Está frio na manhã solarenga de Sibiu e respira-se uma atmosfera de lazer, há quem chegue ao centro histórico vestido de noivos (ele e ela), ou de convidados, o urbano laço preto na camisa branca, destoa da prole vestida de bordados e folhos, uma afirmação de ruralidade em dia de festa.
Sibiu é uma cidade muito antiga e não traja ruralidade no seu interior, medieval tardia na sua criação mantém a sua silhueta aristocrata, a dos boiardos do império austro húngaro e a igreja Luterana que mantém a etnia romena, ortodoxa, crente e campestre, fora dos limites das muralhas.

───

■ **Descrição do problema**
Transcreva sem alterações o trecho do texto sobre Sibiu que vai de "Está frio na" a "limites das muralhas.", inclusive.

■ **Excerto de dados**
───

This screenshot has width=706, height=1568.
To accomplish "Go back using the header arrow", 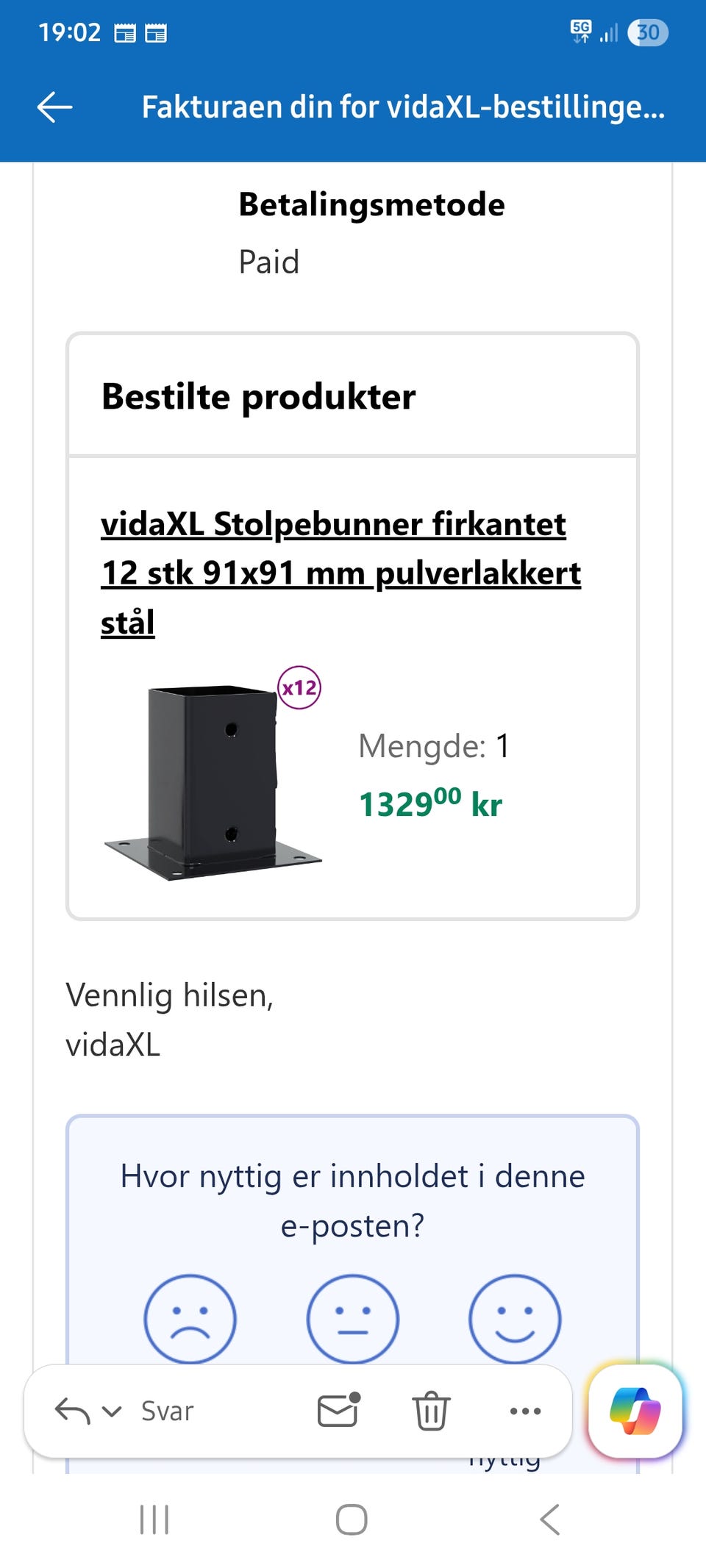I will click(x=55, y=107).
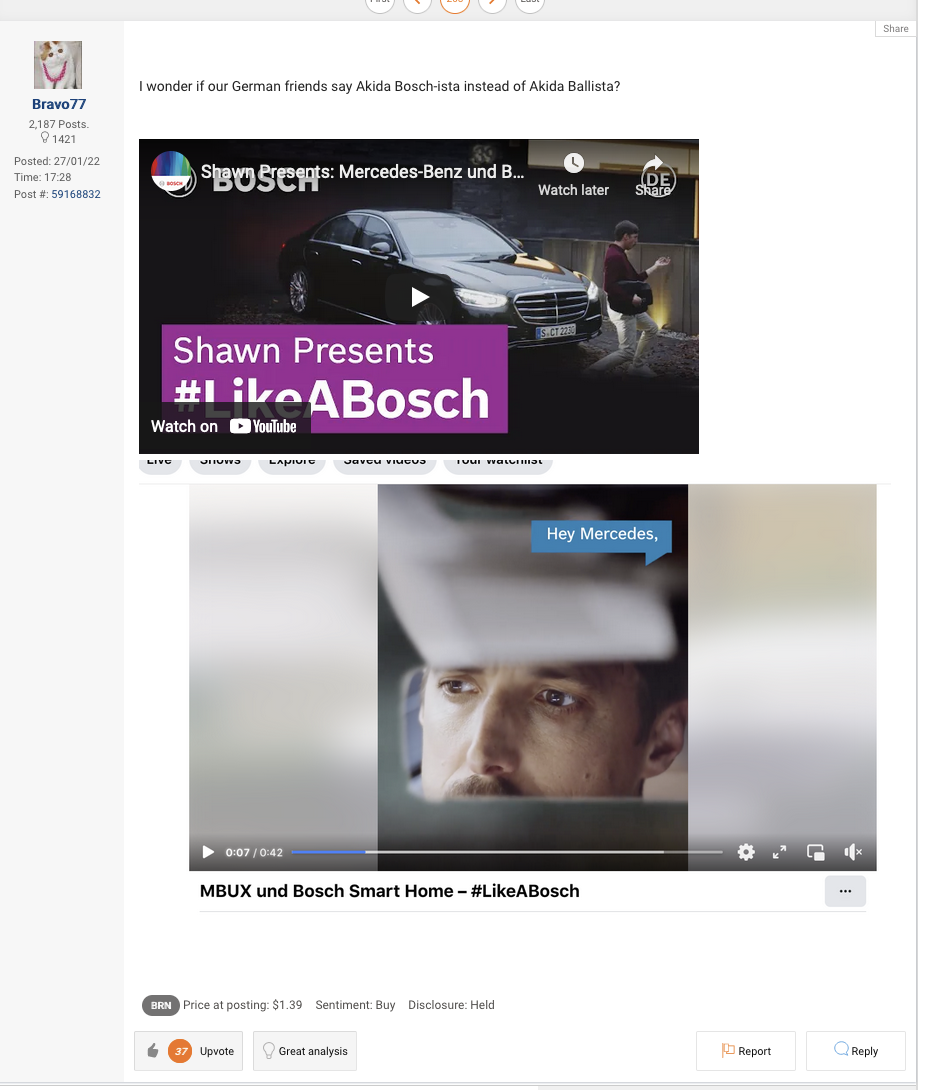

───

■ **Resolução do problema**
Está frio na manhã solarenga de Sibiu e respira-se uma atmosfera de lazer, há quem chegue ao centro histórico vestido de noivos (ele e ela), ou de convidados, o urbano laço preto na camisa branca, destoa da prole vestida de bordados e folhos, uma afirmação de ruralidade em dia de festa.
Sibiu é uma cidade muito antiga e não traja ruralidade no seu interior, medieval tardia na sua criação mantém a sua silhueta aristocrata, a dos boiardos do império austro húngaro e a igreja Luterana que mantém a etnia romena, ortodoxa, crente e campestre, fora dos limites das muralhas.